View Single Post
  #32   Report Post  
Posted to rec.crafts.metalworking
Ed Huntress Ed Huntress is offline
external usenet poster
 
Posts: 12,529
Default Do you call that "deflation"?


"John R. Carroll" wrote in message
news

"Ed Huntress" wrote in message
...

"John R. Carroll" wrote in message
...

"Ed Huntress" wrote in message
...

"F. George McDuffee" wrote in
message ...
On Sun, 2 Nov 2008 20:41:00 -0500, "Ed Huntress"
wrote:

The question is how you make capitalism work without growth. This is a
very
old question that's been bantered around for at least a century. There
are
current books on the subject if you're interested.

As with many other things I'm way behind in the thinking about this,
but
when I was a student, the answer to the question of how you have
capitalism
without growth was, you don't. The g/s/l crowd mostly promotes a form
of
socialist birthday cake with capitalist icing on top.
------------------
Continued growth is only a problem when the organizations
involved become fixated on it. There appears to be no intrinsic
reason that Capitalism and/or "the free market" [these are not
the same] can't exist in a mature or static economy.
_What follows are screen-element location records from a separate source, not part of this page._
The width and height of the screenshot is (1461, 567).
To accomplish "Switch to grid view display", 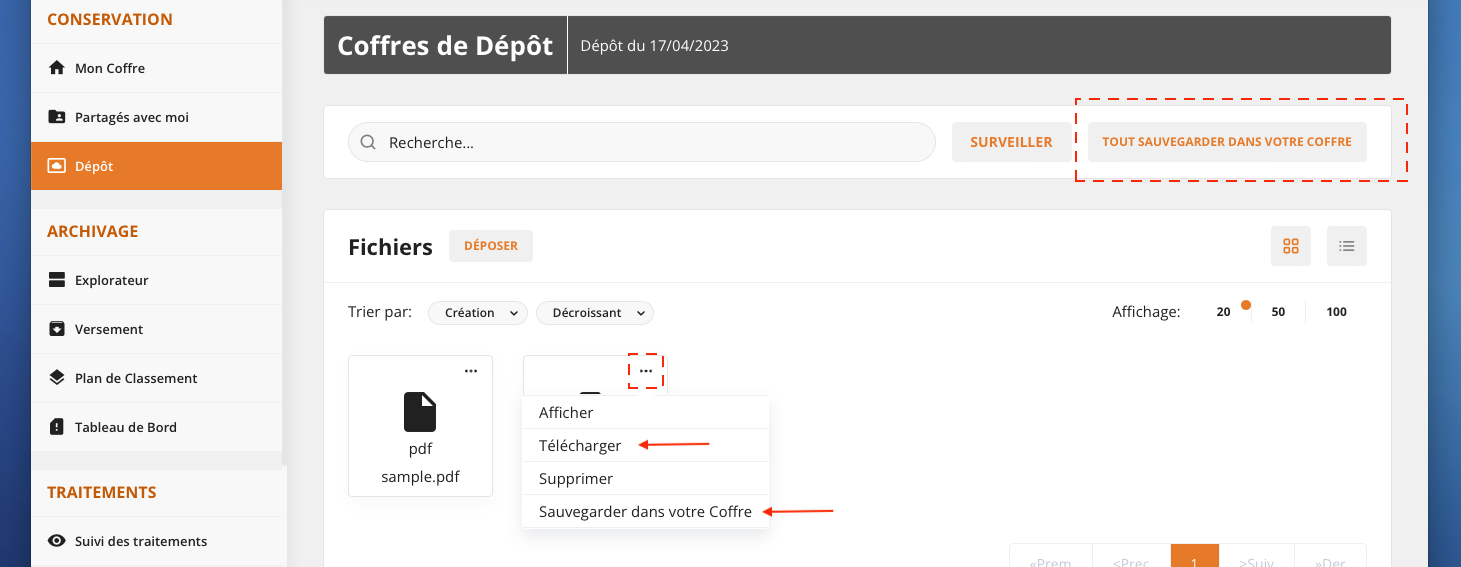I will point(1290,246).
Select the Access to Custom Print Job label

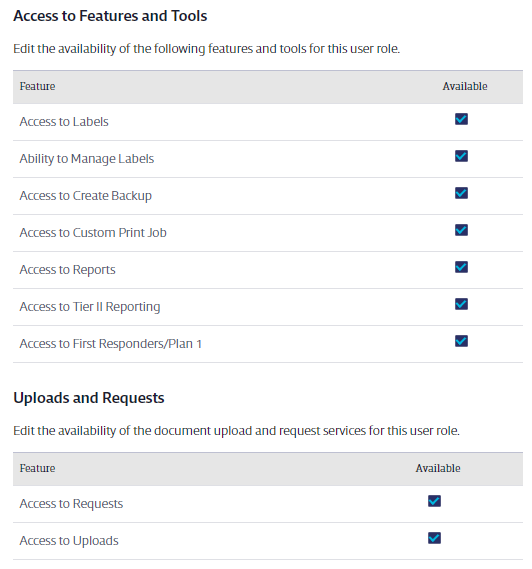click(x=93, y=233)
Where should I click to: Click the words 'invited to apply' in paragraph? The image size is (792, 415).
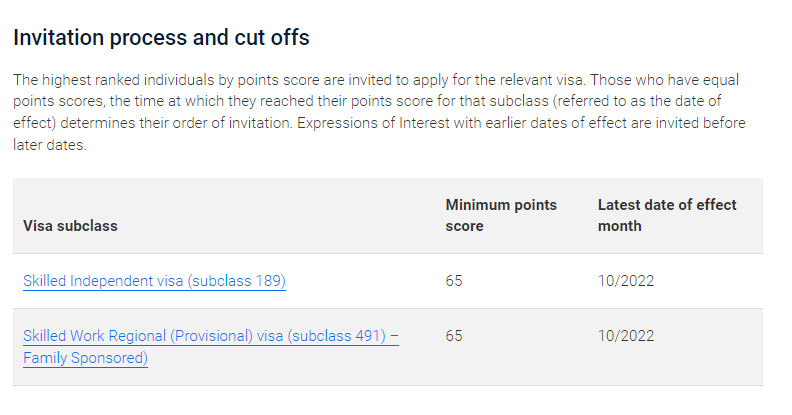click(x=398, y=80)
Without capital growth there isn't enough reason to assume risk,
George. The thought on this is that the system runs down like an
unwound watch when the only return on capital is dividends.

Nobody has ever tried it -- successfully.

Ed, you are showing you age. You whipper snappers don't remember America
pre 1958.
It was at that time that equities and bond yields flipped more or less
permanently.

In the second quarter of 1958, the dividend yield on stocks was 3.9% and
the yield on 10-year Treasuries was 2.9%. Three months later, dividend
yields were down to 3.5% while Treasuries had climbed to match them at
3.5%. The next three months stock prices kept rising and pushed the
dividend yield down to 3.3% while bond prices fell, driving bond yields
to 3.8%. The two yields had come close in the past but had always
diverged. In 1958, they reversed their historical positions more or less
permanently.

The period between 1958 and 2008 might only have been an anomaly that is
now correcting as dividend yields revert to past tradition and rise
above bond yields.


I'm aware of that history, John. The "anomaly," though, is also a period
when growth in stock values, which rose from something like 1,000 to
12,000 on the index basis, became the point and dividends on equities
became almost insignificant.

With no growth, trading equities becomes a zero-sum game and everyone
wants bonds, because there's nothing to be gained by investing in
equities (except for gamblers who think they'll win the zero-sum game).
Like Japan in the '70s and '80s, corporations would wind up being
financed by debt and will be vulnerable to bankrupcy with the slightest
economic downturn (Japan avoided this because the big banks held the
bonds, and they kept bailing out troubled companies).


You are confusing growth and increases in share price Ed.
Had growth been financed with equity rather than debt, the dilution would
have kept share prices stable and driven companies towards dividends.


Before we get too far off the track here, remember that the subject is
whether you can have a capitalist system with no growth. My assertion is
that you can't. Share prices versus dividends still leaves open the question
of why someone would risk capital by buying equity in a company that isn't
going to grow. Even if one company grows in such a system, it requires that
another one decline. The stock market then becomes a gambling game -- or,
more likely, it dries up -- because it's a zero-sum game overall.

A lot of large, profitable, publicly traded companies specifically
abandoned dividends years ago.
They had to do this to pump up their share price. IOW they substituted one
metric, increasing share prices, for another - value.